Atelier : visualisons la donnée financière associative
jeudi, 30 juin 2011 par Regis
Jeudi 29 et vendredi 30 juin, Bug participe à l’atelier co-conception « visualisons l’information rennaise » à La Cantine Numérique Rennaise, animé par Christophe Cariou (Everydatalab). L’objectif de ces deux journées est de réfléchir, expérimenter et réaliser des valorisations possibles des données libérées par Rennes Métropole sous la forme de visualisations d’informations.
Nous n’arrivons pas les mains dans les poches, mais avec un projet à finaliser : rendre intelligible les données financières du domaine associatif, libérées par la ville de Rennes au printemps, et pour le moment peu exploitées. Parmi ces données, des fichiers excel principalement : on retrouve les subventions aux associations, subventions de fonctionnement et subventions exceptionnelles.
Notre idée est d’évaluer l’engagement de la ville dans le le secteur associatif, le comparer à celui de villes de même taille, d’analyser l’engagement par secteur, par quartier, établir des comparatifs réels entres associations locales. Nous savons déjà que tout ne sera pas réalisable en deux jours : cet atelier marque le départ d’un projet qui se poursuivra ensuite.
Objectif 1 : comparaison par ville
Nous arrivons en force, pas moins de cinq buggers ont fait le déplacement, on retrouve parmi les participants des élèves ingénieurs de Telecom Bretagne, des développeurs, des étudiants à science-po, des associatifs, etc.. Après une première phase de présentation de l’atelier par Christophe Cariou, de leur projet par Telecom Bretagne et Sylvain Hellegouarch, nous nous lançons dans le travail.
Notre premier objectif est d’établir une comparaison entre différentes villes, quant à leur engagement dans le secteur associatif. Nous choisissons Brest, Nantes, et Nice. Aucun problème pour trouver les données macros des deux premières, nous ne trouvons pas grand chose sur Nice, il faut visionner une vidéo pour entendre Christian Estrosi donner le montant de son budget global, il sera par contre impossible de trouver des données sur le montant alloué aux associations. Nous tentons Montpellier, pas mieux. Le comparatif ne portera donc que sur trois villes.

***

■ À FAIRE:
a. Recopiez le passage de l'article sur l'atelier rennais en commençant par « Atelier : visualisons » et en allant jusqu'à « et subventions exceptionnelles. ».
b. Poursuivez l'article sur l'atelier de visualisation des données rennaises à partir de l'endroit où il s'arrête.
Le matériau qui suit ne joue aucun rôle ici.

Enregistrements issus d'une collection

***

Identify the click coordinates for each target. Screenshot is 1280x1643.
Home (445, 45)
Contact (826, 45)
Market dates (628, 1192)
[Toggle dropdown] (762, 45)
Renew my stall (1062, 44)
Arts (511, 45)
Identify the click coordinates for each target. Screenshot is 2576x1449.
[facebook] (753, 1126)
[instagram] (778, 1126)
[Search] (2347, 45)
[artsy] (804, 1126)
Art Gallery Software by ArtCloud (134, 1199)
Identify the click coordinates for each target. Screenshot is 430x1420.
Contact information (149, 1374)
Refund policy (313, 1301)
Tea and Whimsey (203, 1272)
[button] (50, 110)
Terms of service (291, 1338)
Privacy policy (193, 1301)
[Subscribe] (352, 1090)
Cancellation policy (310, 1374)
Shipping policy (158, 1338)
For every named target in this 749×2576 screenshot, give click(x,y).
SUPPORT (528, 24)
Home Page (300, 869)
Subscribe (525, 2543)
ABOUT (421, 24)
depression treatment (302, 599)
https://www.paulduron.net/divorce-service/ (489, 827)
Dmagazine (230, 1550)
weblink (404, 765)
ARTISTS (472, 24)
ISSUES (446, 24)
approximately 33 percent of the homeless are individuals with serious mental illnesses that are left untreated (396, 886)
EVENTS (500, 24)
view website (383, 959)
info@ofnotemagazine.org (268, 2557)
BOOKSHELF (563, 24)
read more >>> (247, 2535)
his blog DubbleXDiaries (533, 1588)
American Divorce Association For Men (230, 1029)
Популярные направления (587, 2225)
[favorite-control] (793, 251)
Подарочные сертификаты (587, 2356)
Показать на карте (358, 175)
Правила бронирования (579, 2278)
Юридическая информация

***

■ RÉSULTATS PAR TÂCHE:
a.
Atelier : visualisons la donnée financière associative
jeudi, 30 juin 2011 par Regis
Jeudi 29 et vendredi 30 juin, Bug participe à l’atelier co-conception « visualisons l’information rennaise » à La Cantine Numérique Rennaise, animé par Christophe Cariou (Everydatalab). L’objectif de ces deux journées est de réfléchir, expérimenter et réaliser des valorisations possibles des données libérées par Rennes Métropole sous la forme de visualisations d’informations.
Nous n’arrivons pas les mains dans les poches, mais avec un projet à finaliser : rendre intelligible les données financières du domaine associatif, libérées par la ville de Rennes au printemps, et pour le moment peu exploitées. Parmi ces données, des fichiers excel principalement : on retrouve les subventions aux associations, subventions de fonctionnement et subventions exceptionnelles.

b.
Deuxième écueil, la ventilation du budget, un premier survol nous donne des résultats déséquilibrés en faveur de à Rennes, qui obtient des résultats beaucoup plus élevés que ses voisines de l’ouest. Rennes consacrerait 183 euros par habitants aux associations, quand Nantes en consacrerait seulement 63,9 et Brest 51,2. Des résultats étonnants, qui nous mènent à pousser plus loin l’analyse.
Le fait de disposer des données financières de Rennes nous permet de connaître la ventilation des subventions, et surtout les acteurs vers lesquelles elles se dirigent. Or, chaque ville a son mode fonctionnement propre, quand Rennes subventionne le secteur culturel sur la ligne de budget asso, Nantes passe sur une ligne de budget culture. Par exemple, on se retrouve donc avec des subventions importantes données à des Sociétés d’économie mixtes, comme le Théâtre national de Bretagne ou Rennes ou Cité Média (TV Rennes), augmentant « artificiellement » l’enveloppe globale, quand une ville équivalente comme Nantes finance des activités similaires sur d’autres lignes de budget. Le comparatif est donc biaisé.
Afin de produire une analyse comparative, nous nous référons donc au budget de la « vie associative » de ces trois villes : nous obtenons des résultats plus comparables, 49,7€ pour Rennes, 35,1€ pour Nantes, et 51,2€ pour Brest. Ces résultats, plus plausibles, ne sont encore suffisamment pertinents. La comparaison réelle entre ville ne pourrait se faire que si nous disposions pour ces trois villes des données financières ouvertes, plus complètes, comme c’est le cas pour Rennes. Il faudrait encore leur ajouter le niveau d’intégration à la métropole de chacune des ces villes, savoir quelles compétences ont été transférées à l’agglomération pour chacune. Enfin, un paramètre important manque également, le nombre total d’associations soutenues par ces trois villes.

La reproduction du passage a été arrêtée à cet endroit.